Point limite
|de Sidney Lumet, 1964, ****
Début 1964, les Américains avaient le plaisir de découvrir un film complètement fou : Docteur Folamour, ou comment j’ai appris à ne plus m’en faire et à aimer la bombe. Cette satire extrêmement grinçante reposait sur l’idée qu’un taré américain lançait une attaque nucléaire contre l’URSS et que les Américains encore sains d’esprit tentaient de le stopper en collaboration avec les Russes, afin d’éviter l’escalade des réponses jusqu’à l’apocalypse planétaire.
Fin 1964, les Américains n’avaient donc peut-être plus trop le goût pour regarder un film sur les ripostes automatiques et la destruction mutuelle assurée. C’est dommage, parce que c’est précisément le thème adopté par Sidney Lumet.
Sauf que Lumet n’a pas du tout l’intention de plaisanter. Il part d’un roman sérieux (Kubrick aussi, mais lui l’avait totalement retourné), et il souhaite en garder toute la dimension tragique, la tension dramatique et le réalisme technique. C’est un problème informatique qui envoie à une patrouille de bombardiers l’ordre d’attaquer Moscou, et tous les événements qui suivent sont logiques, sobres et tendus.
Malgré quelques scènes extérieures, le film reprend la logique du huis-clos : tout ou presque se passe dans une pièce d’état-major et dans la salle de crise présidentielle. Il repose essentiellement sur ses acteurs, qu’ils soient visibles ou masqués (les Soviétiques ne sont là qu’à travers le téléphone), et sur des dialogues extrêmement soignés ; mais cette recette est parfaitement maîtrisée (après tout, Lumet a été nommé aux Oscars pour son tout premier film, un huis-clos baptisé Douze hommes en colère) et les interprétations économes en sentiments renforcent l’âpreté de l’œuvre.
Dur comme la pointe avant d’un B‑58, implacable comme l’enchaînement des procédures militaires, Point limite progresse régulièrement en éliminant peu à peu les vagues espoirs de ses personnages, qui sentent se refermer un piège et savent que, du fond de leur bunker, ils auront la malchance d’y survivre.

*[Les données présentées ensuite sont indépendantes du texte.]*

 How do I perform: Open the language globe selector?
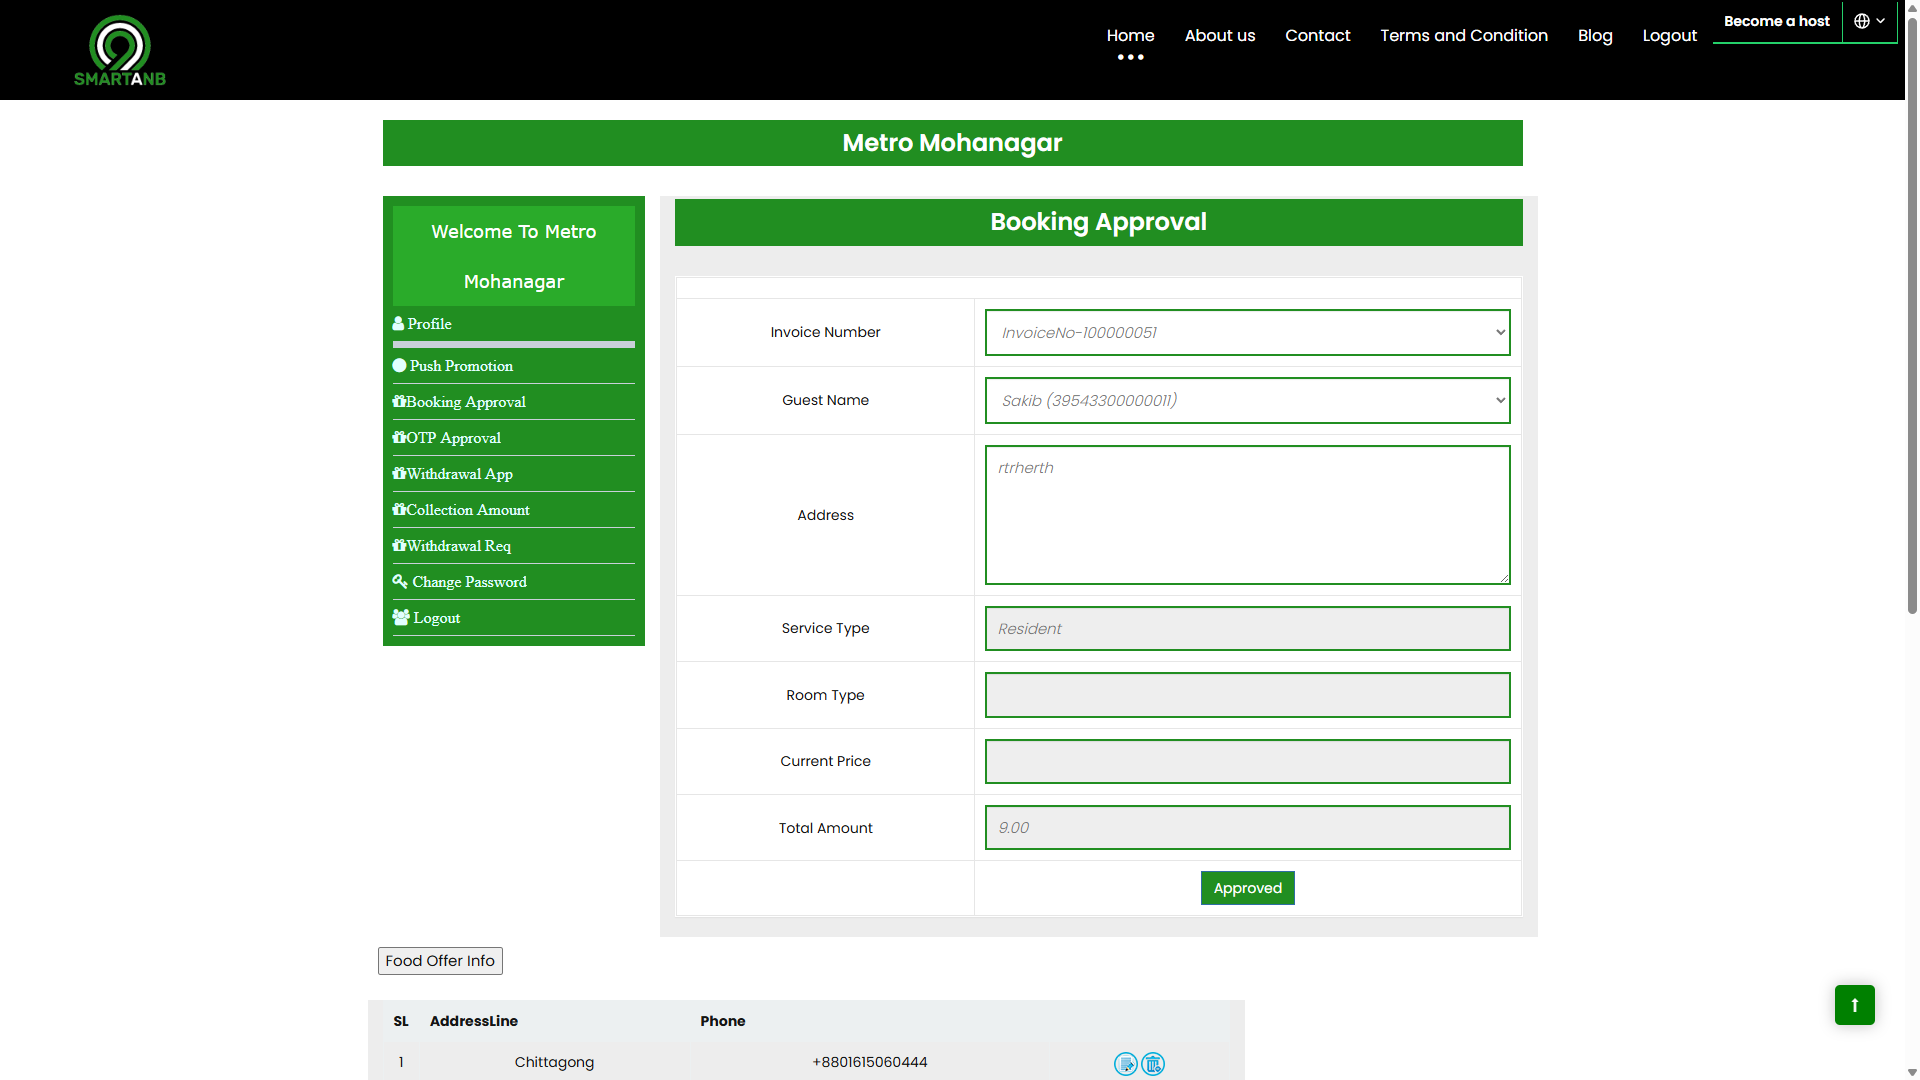pyautogui.click(x=1869, y=21)
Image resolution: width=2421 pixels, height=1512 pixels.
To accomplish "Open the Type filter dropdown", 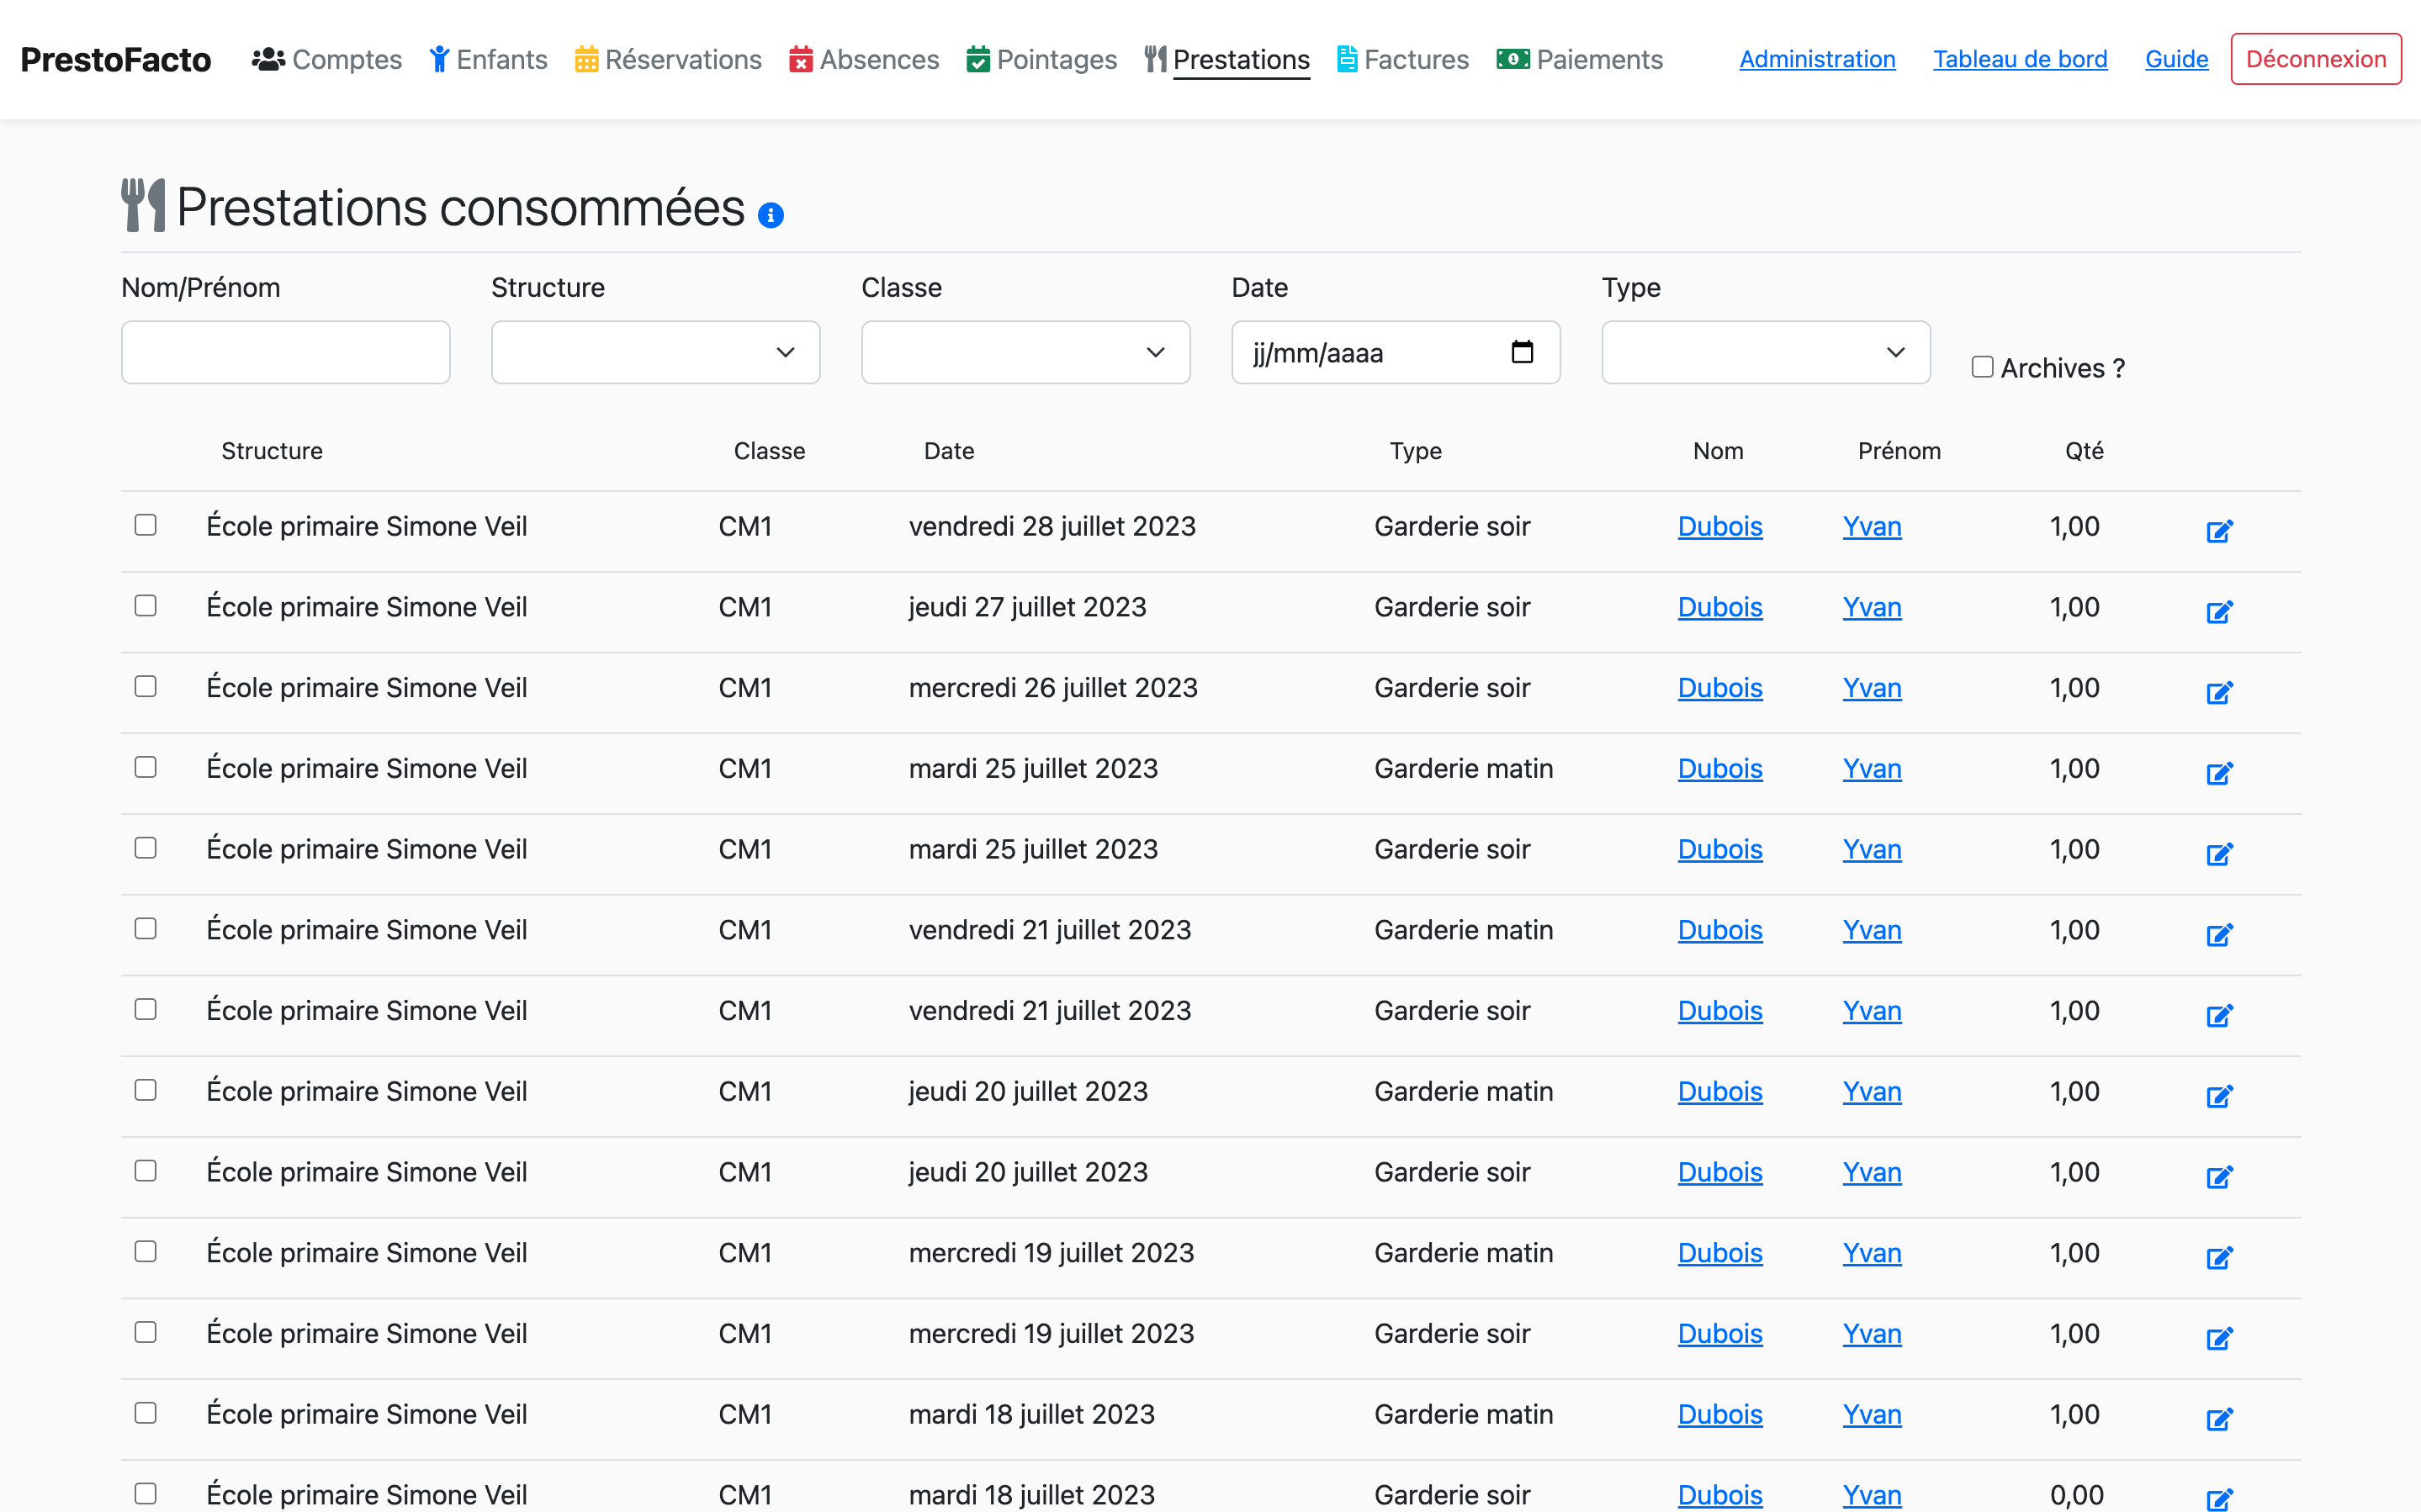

Plaidoyer impitoyable pour le contrôle non seulement des armes, mais aussi et surtout des automatismes chargés de les délivrer, c’est un exemple précoce de science-fiction sceptique, un thriller angoissant parfaitement mené, et une œuvre noire qui ne fait aucun cadeau. C’est exactement le contraire de Docteur Folamour, ou comment j’ai appris à ne plus m’en faire et à aimer la bombe, mais c’est tout aussi fort et incontournable — ce sont en fait les deux faces d’une même pièce.